- [EXERCISE REQUIREMENTS]: Having located the line with "This screenshot has height=477, width=850.", repeat it and all remaining lines of the records exactly. Pictures do not belong in the answer.

- [RECORDED INFORMATION]:

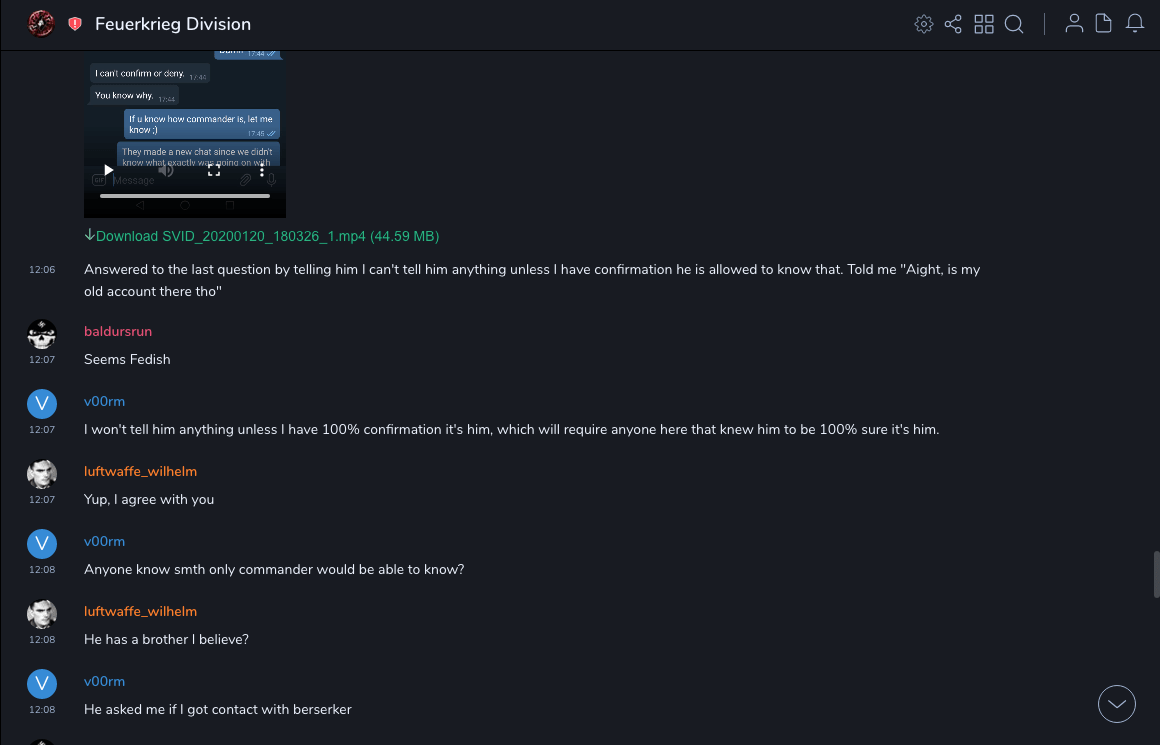Click the baldursrun username
This screenshot has height=745, width=1160.
click(x=118, y=331)
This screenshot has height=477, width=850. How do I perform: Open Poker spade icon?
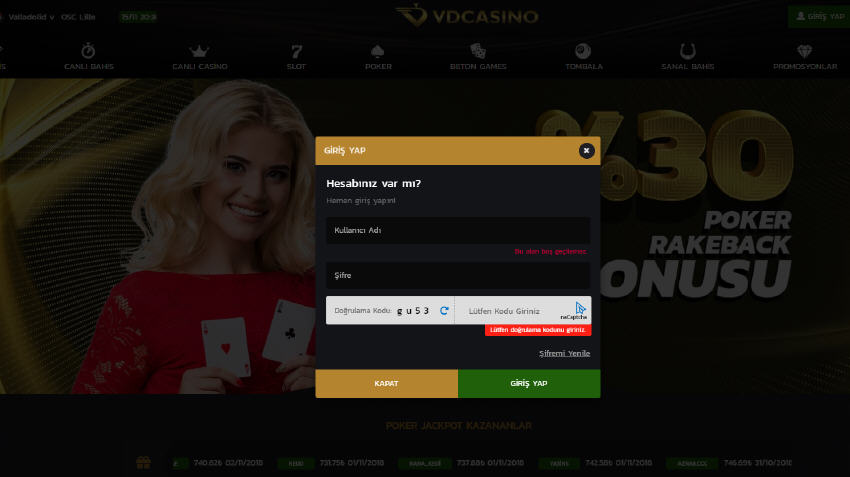click(378, 51)
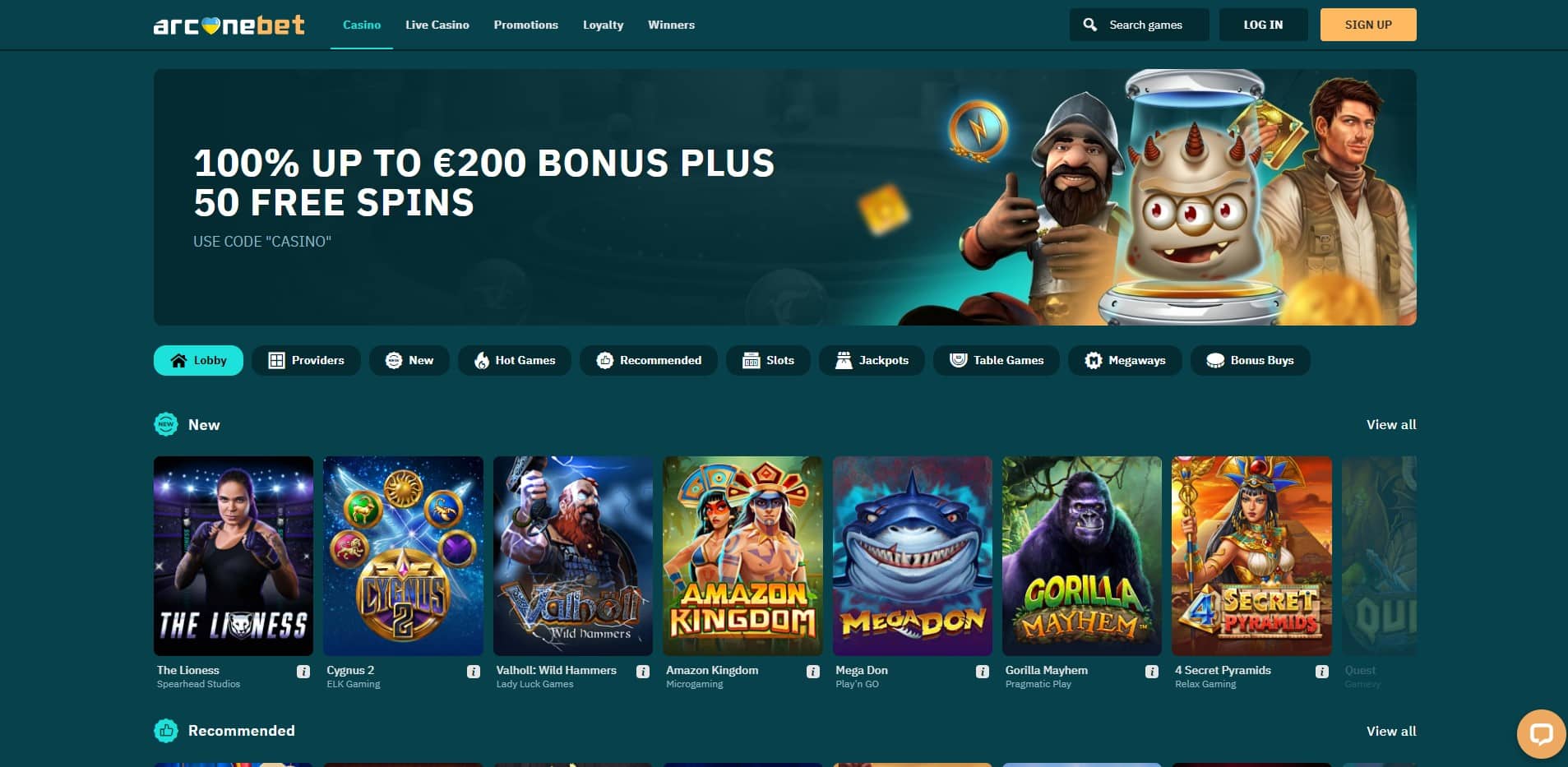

- [YOUR RESPONSE]:
This screenshot has height=477, width=850. How do I perform: Open Poker spade icon?
click(378, 51)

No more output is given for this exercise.